Even in Oklahoma City, no gay paradise, there is a religious effort to protest the visit of one of the bloodiest of all our enemies, Scott Lively.

Kudos to that eminently fair minded atheist Joe Jervis for keeping up with all of these things and publishing them on his blog, JoeMyGod.

3 comments:

June Butler said...

Nice rundown, Counterlight. Thanks. We'll get there if we keep plugging away.

smithj1@unisa.ac.za said...

Dear Counterlight

I came across your blog a while back and think it is excellent. I found your "Passion" series very moving, particularly "Jesus prays alone".

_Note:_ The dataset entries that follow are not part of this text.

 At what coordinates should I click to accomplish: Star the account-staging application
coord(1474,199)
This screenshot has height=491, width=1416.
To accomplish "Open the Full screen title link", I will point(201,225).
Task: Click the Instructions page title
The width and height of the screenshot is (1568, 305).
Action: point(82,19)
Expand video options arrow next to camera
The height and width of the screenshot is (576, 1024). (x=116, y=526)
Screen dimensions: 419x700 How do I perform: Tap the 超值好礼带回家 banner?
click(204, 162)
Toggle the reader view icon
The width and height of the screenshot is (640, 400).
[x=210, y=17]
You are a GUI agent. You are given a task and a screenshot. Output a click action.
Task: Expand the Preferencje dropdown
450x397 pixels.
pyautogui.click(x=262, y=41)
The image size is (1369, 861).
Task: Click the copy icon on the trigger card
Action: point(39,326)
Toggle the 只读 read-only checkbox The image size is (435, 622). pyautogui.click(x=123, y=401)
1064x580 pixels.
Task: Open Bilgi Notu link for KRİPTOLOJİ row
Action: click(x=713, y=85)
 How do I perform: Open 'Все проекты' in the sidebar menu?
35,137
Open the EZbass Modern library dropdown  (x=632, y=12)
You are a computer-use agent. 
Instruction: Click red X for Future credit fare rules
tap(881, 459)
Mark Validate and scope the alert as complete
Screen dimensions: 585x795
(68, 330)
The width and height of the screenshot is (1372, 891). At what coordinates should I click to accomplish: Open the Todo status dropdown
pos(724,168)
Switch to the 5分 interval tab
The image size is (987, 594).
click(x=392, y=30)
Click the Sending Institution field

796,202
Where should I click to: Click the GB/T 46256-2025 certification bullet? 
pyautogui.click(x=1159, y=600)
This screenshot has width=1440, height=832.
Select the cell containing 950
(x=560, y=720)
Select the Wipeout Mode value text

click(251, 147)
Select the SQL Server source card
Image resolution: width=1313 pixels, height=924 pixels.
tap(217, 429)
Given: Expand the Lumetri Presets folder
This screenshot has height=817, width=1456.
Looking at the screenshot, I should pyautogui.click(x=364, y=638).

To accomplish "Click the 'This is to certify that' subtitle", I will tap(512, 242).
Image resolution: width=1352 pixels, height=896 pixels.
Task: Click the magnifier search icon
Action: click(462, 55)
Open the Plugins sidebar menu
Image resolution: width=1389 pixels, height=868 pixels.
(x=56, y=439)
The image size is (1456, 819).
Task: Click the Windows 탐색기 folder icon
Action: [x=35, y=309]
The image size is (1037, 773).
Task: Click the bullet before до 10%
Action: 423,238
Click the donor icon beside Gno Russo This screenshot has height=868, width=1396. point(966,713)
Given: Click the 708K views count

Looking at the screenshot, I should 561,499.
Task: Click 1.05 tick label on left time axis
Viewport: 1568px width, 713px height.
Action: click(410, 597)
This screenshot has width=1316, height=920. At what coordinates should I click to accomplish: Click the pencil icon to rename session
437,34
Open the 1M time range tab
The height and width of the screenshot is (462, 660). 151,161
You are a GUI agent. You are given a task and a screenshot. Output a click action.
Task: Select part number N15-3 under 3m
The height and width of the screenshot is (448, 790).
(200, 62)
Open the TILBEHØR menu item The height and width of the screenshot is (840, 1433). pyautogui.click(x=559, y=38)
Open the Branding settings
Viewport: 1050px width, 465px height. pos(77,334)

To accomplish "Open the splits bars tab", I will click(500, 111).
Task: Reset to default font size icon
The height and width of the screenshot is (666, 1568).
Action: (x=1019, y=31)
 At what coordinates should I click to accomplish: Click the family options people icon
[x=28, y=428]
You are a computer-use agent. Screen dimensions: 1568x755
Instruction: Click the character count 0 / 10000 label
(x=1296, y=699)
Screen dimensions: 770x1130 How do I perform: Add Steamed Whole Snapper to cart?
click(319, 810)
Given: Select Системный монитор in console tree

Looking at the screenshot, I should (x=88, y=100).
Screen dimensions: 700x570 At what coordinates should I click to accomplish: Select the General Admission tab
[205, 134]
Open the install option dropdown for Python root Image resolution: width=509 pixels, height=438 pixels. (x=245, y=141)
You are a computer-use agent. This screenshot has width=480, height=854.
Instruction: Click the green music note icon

I've been on the fringes of religion now for many years; the problem with religion is that it attracts what might be called "the essentially conservative personality". I don't necessarily mean "politically conservative" - I mean the sort of person who tends to look back on some sort of "golden past". This is what you are up against.

When I first got involved with the Anglican Church, the big issue (it seems laughable now!) was the working mother. The dominant feeling at the time was that a Christian mother should definitely not go out to work and I well remember many heated discussions on this issue.

I recently had cause to visit a blog written by an Eastern Orthodox man who I happen to know defines himself as a socialist politically. And yet he (and his blog followers) are convinced that - and I quote - the contraceptive pill is an example of "depraved modernism". For all his political correctness, he seems to have not the slightest inkling of the huge improvement in women's quality of lives brought about by ths form of medical technology. You see what I mean about "the golden past"?

Not that this is any consolation to gay Christians, or to Christian women who have been evil enough to terminate a pregnancy but, well, there it is.

Jane Smith (Pretoria, South Africa)

Counterlight said...

Indeed Jane, I've had some similar experiences of that kind of disconnect as well, though right wing Christianity is much more thoroughly incorporated into right wing politics in this country.